И вот её соотношение с революцией, вообще с той порою, когда всё это происходило. Опять-таки как-то получается, что всё это в пользу Цветаевой складывается. Вот она пишет, о революции именно, в статье «Поэт и время»: Второе и главное: признай, минуй, отвергни Революцию — всё равно она уже в тебе — и извечно. И извечно стихия, и с русского 18-го, который хочешь не хочешь — был. Всё старое могла оставить Революция в поэте, кроме масштаба и темпа. Ни одного крупного русского поэта современности, у которого после Революции не дрогнул и не вырос голос, — нет[29]. При том это совпадает с вообще присущей ей мятежностью, о которой она пишет просто по ходу своего рассуждения в статье «Пушкин и Пугачёв», то есть восхваляет заведомую готовность человека к мятежу и как бы даже поощряет пребывание в этом состоянии. Кроме того, её любовь к тому, что вот мы называем народом (и на самом деле так оно и есть), то есть это просто её многократные пылкие утверждения: Я вообще люблю простых людей, вообще люблю народ… И желание всё отдать… Сами знаете, где-то упомянуто, ей никогда ничего не было жалко, если думать, что это пошло на пользу другим, — ни денег, разумеется, которыми она никогда не дорожила, а, наоборот, только презирала, ни… ничего, чем она располагала. И вот как бы получается, что не мы, что не мы, послереволюционные люди, что… что не она перед нами — мы перед нею в долгу. Потому что, в конце концов, здесь музей, построенный отцом, нам, народу так называемому, принадлежат две библиотеки цветаевской семьи и вся её жизнь, до последнего её дыхания.

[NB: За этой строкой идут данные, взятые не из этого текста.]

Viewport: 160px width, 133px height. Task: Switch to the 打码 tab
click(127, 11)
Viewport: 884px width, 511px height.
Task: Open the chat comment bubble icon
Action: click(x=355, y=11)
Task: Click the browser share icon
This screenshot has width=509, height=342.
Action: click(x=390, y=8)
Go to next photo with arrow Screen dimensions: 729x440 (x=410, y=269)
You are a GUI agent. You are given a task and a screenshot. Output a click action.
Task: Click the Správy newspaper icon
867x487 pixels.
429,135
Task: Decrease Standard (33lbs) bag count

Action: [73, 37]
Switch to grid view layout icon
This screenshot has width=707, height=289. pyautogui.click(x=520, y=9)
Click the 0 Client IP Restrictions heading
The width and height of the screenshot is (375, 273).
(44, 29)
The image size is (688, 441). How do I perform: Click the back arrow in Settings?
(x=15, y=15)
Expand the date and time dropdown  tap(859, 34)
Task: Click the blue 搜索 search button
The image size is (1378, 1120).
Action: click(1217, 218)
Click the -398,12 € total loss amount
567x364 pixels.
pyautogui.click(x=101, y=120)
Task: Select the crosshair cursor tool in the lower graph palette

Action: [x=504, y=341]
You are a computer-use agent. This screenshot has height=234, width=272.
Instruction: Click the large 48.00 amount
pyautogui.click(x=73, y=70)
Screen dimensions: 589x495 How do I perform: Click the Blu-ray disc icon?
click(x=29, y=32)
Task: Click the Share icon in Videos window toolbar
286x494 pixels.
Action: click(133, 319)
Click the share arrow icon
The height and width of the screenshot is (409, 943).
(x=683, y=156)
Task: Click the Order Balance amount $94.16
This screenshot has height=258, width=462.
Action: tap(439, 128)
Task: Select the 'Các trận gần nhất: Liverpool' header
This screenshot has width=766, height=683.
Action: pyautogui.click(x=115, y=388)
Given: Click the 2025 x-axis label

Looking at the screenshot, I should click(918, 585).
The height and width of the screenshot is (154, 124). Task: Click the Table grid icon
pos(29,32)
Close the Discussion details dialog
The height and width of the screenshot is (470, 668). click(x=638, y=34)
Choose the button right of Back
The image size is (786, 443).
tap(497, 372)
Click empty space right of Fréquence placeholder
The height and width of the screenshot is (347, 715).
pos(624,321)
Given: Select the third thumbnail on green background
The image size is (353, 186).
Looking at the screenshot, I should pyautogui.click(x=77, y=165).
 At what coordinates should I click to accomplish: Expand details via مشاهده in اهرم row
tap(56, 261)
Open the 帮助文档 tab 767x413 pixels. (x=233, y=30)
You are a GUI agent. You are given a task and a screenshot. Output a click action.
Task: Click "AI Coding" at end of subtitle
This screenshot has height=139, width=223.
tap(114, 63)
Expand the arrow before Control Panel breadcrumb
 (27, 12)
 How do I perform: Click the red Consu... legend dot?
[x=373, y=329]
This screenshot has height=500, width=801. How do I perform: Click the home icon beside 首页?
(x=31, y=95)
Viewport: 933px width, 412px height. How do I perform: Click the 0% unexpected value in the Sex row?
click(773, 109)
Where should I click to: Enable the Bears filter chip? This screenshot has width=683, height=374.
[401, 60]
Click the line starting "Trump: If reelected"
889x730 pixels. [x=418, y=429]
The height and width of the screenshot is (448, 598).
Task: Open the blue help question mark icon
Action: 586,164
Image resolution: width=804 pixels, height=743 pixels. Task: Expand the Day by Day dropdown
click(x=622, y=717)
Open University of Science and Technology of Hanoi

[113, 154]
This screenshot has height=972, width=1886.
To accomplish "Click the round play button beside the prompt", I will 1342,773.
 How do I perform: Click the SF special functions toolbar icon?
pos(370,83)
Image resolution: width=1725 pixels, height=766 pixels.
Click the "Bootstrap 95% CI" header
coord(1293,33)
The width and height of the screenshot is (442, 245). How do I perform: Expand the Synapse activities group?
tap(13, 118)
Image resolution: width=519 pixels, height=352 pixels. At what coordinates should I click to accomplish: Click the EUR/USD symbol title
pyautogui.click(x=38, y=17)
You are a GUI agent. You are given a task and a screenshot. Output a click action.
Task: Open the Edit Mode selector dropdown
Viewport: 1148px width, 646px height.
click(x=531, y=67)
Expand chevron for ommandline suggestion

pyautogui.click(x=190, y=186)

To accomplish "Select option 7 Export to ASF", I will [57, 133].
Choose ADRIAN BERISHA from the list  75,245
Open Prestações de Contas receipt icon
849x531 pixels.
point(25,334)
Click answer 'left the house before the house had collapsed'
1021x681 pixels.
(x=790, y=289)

Нам остаётся только прибегнуть к здравомыслию и отслужить ей всё это, поставить всё на должные места.
26
«Абсолютная гармоничность, духовная пластичность Ахматовой, столь пленившие вначале Цветаеву, впоследствии стали ей казаться качествами, ограничивавшими ахматовское творчество и развитие её поэтической личности. „Она — совершенство, и в этом, увы, её предел“, — сказала об Ахматовой Цветаева» (Эфрон А. Страницы воспоминаний. — Звезда, 1973, № 3, с. 177).
27
«Вы [Ахматова] относитесь к Цветаевой так, как Шопен относился к Шуману. — Шуман боготворил Шопена, а тот отделывался вежливыми, уклончивыми замечаниями» (Адамович Г. Мои встречи с Анной Ахматовой. — Воздушные пути, 1967, V, с. 110).
28
«Волны, Марина, мы море! Звёзды, Марина, мы небо!» (Рильке Р. М. Новые стихотворения. М.: Наука, 1977, с. 322).
29
«Второе и главное: признай, минуй, отвергни Революцию — всё равно она уже в тебе — и извечно (стихия) и с русского 1918 г., который хочешь не хочешь — был. Всё старое могла оставить Революция в поэте, кроме масштаба и темпа».